## WHAT THE EXERCISE ASKS
Output an exact reproduction of the data.

## EXTRACTED ENTRIES

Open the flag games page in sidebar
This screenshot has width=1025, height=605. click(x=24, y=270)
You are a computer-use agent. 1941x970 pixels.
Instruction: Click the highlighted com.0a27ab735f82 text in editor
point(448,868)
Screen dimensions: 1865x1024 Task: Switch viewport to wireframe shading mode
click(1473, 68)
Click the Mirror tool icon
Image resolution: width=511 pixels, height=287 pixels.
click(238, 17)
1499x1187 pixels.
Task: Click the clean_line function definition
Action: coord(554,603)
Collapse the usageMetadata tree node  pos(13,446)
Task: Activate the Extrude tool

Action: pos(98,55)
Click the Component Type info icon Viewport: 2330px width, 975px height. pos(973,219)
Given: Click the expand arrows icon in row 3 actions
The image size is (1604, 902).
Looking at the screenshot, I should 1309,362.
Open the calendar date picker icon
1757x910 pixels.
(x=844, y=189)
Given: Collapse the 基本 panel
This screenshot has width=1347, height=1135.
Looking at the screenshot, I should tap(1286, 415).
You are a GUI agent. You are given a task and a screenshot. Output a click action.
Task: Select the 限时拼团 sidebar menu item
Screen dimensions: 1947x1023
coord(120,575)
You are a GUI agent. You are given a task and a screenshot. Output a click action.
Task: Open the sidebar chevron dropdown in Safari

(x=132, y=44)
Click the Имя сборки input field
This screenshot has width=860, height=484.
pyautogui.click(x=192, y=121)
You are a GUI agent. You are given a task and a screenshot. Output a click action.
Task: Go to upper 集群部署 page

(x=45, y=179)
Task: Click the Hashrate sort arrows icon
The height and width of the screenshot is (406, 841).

## OUTPUT FOR THIS EXERCISE
Open the flag games page in sidebar
This screenshot has width=1025, height=605. click(x=24, y=270)
You are a computer-use agent. 1941x970 pixels.
Instruction: Click the highlighted com.0a27ab735f82 text in editor
point(448,868)
Screen dimensions: 1865x1024 Task: Switch viewport to wireframe shading mode
click(1473, 68)
Click the Mirror tool icon
Image resolution: width=511 pixels, height=287 pixels.
click(238, 17)
1499x1187 pixels.
Task: Click the clean_line function definition
Action: coord(554,603)
Collapse the usageMetadata tree node  pos(13,446)
Task: Activate the Extrude tool

Action: pos(98,55)
Click the Component Type info icon Viewport: 2330px width, 975px height. pos(973,219)
Given: Click the expand arrows icon in row 3 actions
The image size is (1604, 902).
Looking at the screenshot, I should 1309,362.
Open the calendar date picker icon
1757x910 pixels.
(x=844, y=189)
Given: Collapse the 基本 panel
This screenshot has width=1347, height=1135.
Looking at the screenshot, I should tap(1286, 415).
You are a GUI agent. You are given a task and a screenshot. Output a click action.
Task: Select the 限时拼团 sidebar menu item
Screen dimensions: 1947x1023
coord(120,575)
You are a GUI agent. You are given a task and a screenshot. Output a click action.
Task: Open the sidebar chevron dropdown in Safari

(x=132, y=44)
Click the Имя сборки input field
This screenshot has width=860, height=484.
pyautogui.click(x=192, y=121)
You are a GUI agent. You are given a task and a screenshot. Output a click action.
Task: Go to upper 集群部署 page

(x=45, y=179)
Task: Click the Hashrate sort arrows icon
The height and width of the screenshot is (406, 841).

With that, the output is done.